Source records
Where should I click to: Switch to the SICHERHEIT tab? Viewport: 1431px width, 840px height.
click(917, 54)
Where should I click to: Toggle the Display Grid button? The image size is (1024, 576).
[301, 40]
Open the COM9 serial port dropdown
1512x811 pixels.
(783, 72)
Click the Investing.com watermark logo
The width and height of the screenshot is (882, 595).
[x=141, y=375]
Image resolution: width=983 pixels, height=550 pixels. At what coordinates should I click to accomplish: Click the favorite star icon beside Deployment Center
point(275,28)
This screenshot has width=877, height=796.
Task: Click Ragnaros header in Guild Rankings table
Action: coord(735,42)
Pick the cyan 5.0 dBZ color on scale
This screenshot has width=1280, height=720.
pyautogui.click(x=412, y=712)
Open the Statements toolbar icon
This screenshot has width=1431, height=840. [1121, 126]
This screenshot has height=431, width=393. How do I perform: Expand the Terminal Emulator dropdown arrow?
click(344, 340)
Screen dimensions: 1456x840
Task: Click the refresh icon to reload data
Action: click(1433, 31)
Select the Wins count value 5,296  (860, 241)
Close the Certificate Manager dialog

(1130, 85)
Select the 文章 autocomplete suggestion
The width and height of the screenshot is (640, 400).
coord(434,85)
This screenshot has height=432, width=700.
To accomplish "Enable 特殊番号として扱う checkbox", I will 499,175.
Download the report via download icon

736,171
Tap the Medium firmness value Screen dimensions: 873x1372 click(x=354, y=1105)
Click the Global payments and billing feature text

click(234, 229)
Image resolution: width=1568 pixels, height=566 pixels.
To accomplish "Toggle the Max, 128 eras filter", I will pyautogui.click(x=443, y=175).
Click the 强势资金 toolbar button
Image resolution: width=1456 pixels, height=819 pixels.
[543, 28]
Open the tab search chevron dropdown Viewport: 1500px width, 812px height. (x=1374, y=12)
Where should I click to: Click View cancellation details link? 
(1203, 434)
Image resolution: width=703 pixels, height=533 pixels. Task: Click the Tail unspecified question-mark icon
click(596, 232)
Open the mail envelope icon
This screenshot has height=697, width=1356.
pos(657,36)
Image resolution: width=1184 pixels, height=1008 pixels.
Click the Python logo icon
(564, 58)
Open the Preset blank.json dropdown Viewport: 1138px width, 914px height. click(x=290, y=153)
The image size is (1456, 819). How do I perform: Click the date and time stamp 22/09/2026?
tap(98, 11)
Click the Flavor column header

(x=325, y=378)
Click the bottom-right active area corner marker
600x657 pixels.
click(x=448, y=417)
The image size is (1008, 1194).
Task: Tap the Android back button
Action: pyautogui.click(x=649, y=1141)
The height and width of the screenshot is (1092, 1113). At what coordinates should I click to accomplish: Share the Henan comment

The exercise:
Please retype every one of the entries above line by line, leaving each one unchanged.

Result of this exercise:
Where should I click to: Switch to the SICHERHEIT tab? Viewport: 1431px width, 840px height.
click(917, 54)
Where should I click to: Toggle the Display Grid button? The image size is (1024, 576).
[301, 40]
Open the COM9 serial port dropdown
1512x811 pixels.
(783, 72)
Click the Investing.com watermark logo
The width and height of the screenshot is (882, 595).
[x=141, y=375]
Image resolution: width=983 pixels, height=550 pixels. At what coordinates should I click to accomplish: Click the favorite star icon beside Deployment Center
point(275,28)
This screenshot has width=877, height=796.
Task: Click Ragnaros header in Guild Rankings table
Action: coord(735,42)
Pick the cyan 5.0 dBZ color on scale
This screenshot has width=1280, height=720.
pyautogui.click(x=412, y=712)
Open the Statements toolbar icon
This screenshot has width=1431, height=840. [1121, 126]
This screenshot has height=431, width=393. How do I perform: Expand the Terminal Emulator dropdown arrow?
click(344, 340)
Screen dimensions: 1456x840
Task: Click the refresh icon to reload data
Action: click(1433, 31)
Select the Wins count value 5,296  (860, 241)
Close the Certificate Manager dialog

(1130, 85)
Select the 文章 autocomplete suggestion
The width and height of the screenshot is (640, 400).
coord(434,85)
This screenshot has height=432, width=700.
To accomplish "Enable 特殊番号として扱う checkbox", I will 499,175.
Download the report via download icon

736,171
Tap the Medium firmness value Screen dimensions: 873x1372 click(x=354, y=1105)
Click the Global payments and billing feature text

click(234, 229)
Image resolution: width=1568 pixels, height=566 pixels.
To accomplish "Toggle the Max, 128 eras filter", I will pyautogui.click(x=443, y=175).
Click the 强势资金 toolbar button
Image resolution: width=1456 pixels, height=819 pixels.
[543, 28]
Open the tab search chevron dropdown Viewport: 1500px width, 812px height. (x=1374, y=12)
Where should I click to: Click View cancellation details link? 
(1203, 434)
Image resolution: width=703 pixels, height=533 pixels. Task: Click the Tail unspecified question-mark icon
click(596, 232)
Open the mail envelope icon
This screenshot has height=697, width=1356.
pos(657,36)
Image resolution: width=1184 pixels, height=1008 pixels.
Click the Python logo icon
(564, 58)
Open the Preset blank.json dropdown Viewport: 1138px width, 914px height. click(x=290, y=153)
The image size is (1456, 819). How do I perform: Click the date and time stamp 22/09/2026?
tap(98, 11)
Click the Flavor column header

(x=325, y=378)
Click the bottom-right active area corner marker
600x657 pixels.
click(x=448, y=417)
The image size is (1008, 1194).
Task: Tap the Android back button
Action: pyautogui.click(x=649, y=1141)
The height and width of the screenshot is (1092, 1113). At what coordinates should I click to accomplish: Share the Henan comment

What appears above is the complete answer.